▸ **Exercise brief**:
Reproduce the data that follows character for character, but omit its pictures.

▸ **Dataset records**:
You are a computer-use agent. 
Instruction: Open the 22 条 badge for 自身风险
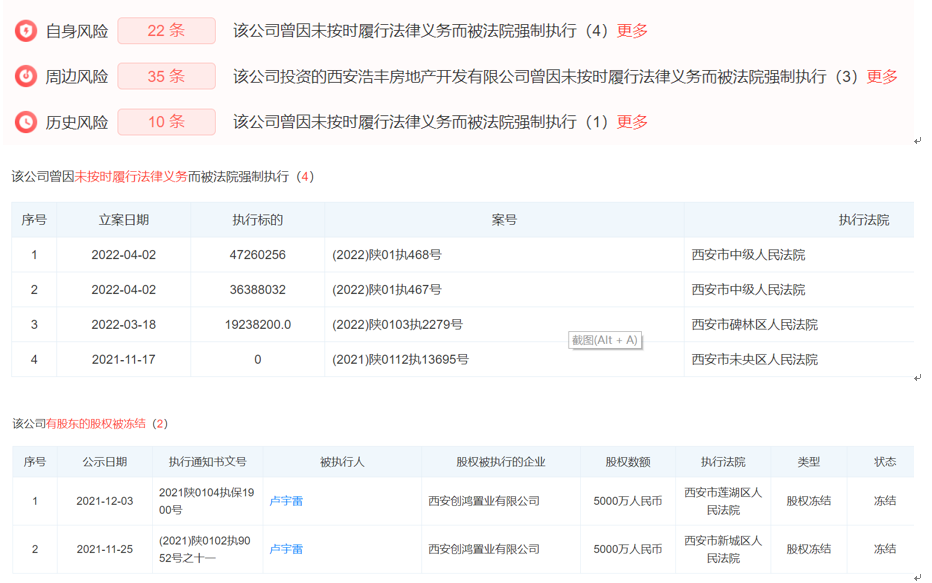coord(166,31)
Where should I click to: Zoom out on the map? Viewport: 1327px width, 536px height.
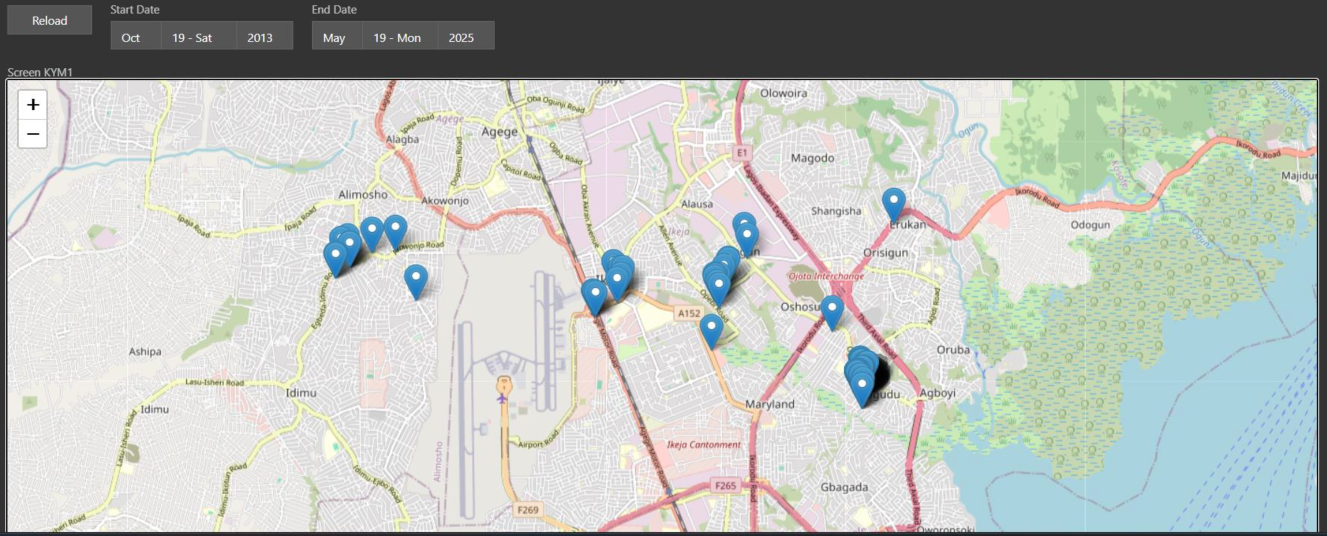coord(33,133)
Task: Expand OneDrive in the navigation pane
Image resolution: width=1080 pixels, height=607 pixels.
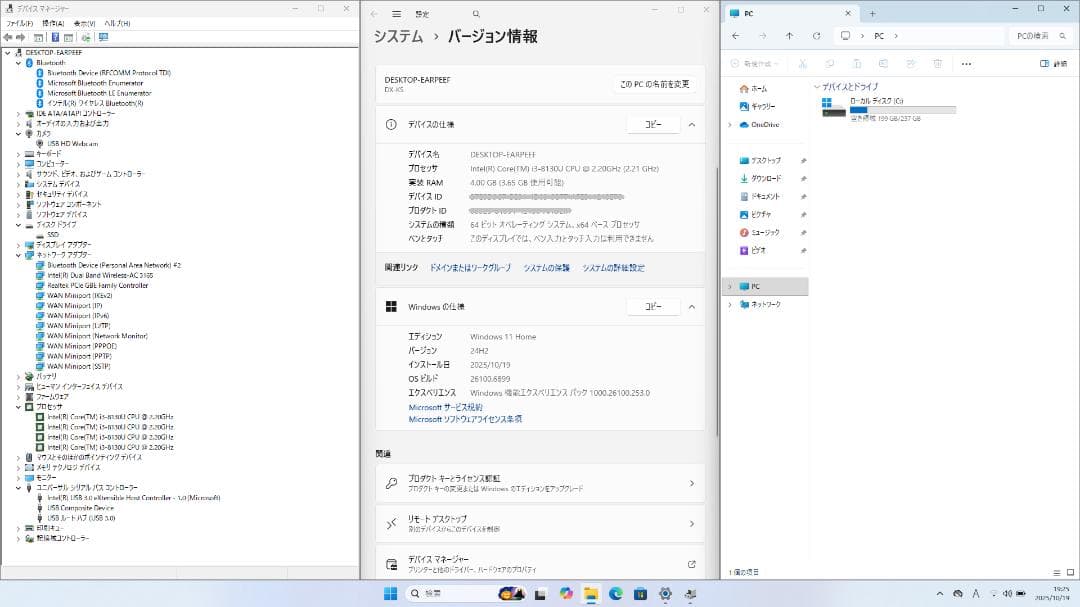Action: click(x=730, y=125)
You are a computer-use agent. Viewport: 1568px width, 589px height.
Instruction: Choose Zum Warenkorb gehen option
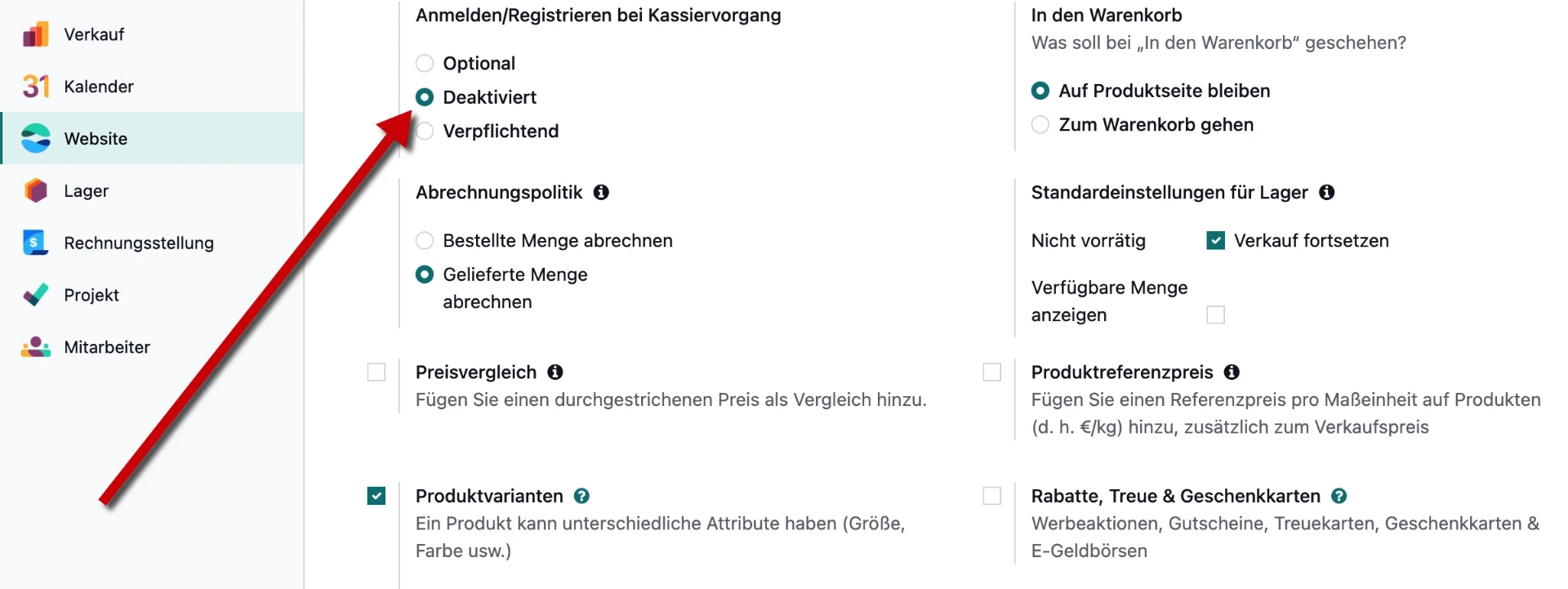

▸ **Written answer**:
You are a computer-use agent. 
Instruction: Open the 22 条 badge for 自身风险
coord(166,31)
Where should I click to: Zoom out on the map? Viewport: 1327px width, 536px height.
coord(33,133)
Task: Expand OneDrive in the navigation pane
Image resolution: width=1080 pixels, height=607 pixels.
Action: click(x=730, y=125)
You are a computer-use agent. Viewport: 1568px width, 589px height.
Instruction: Choose Zum Warenkorb gehen option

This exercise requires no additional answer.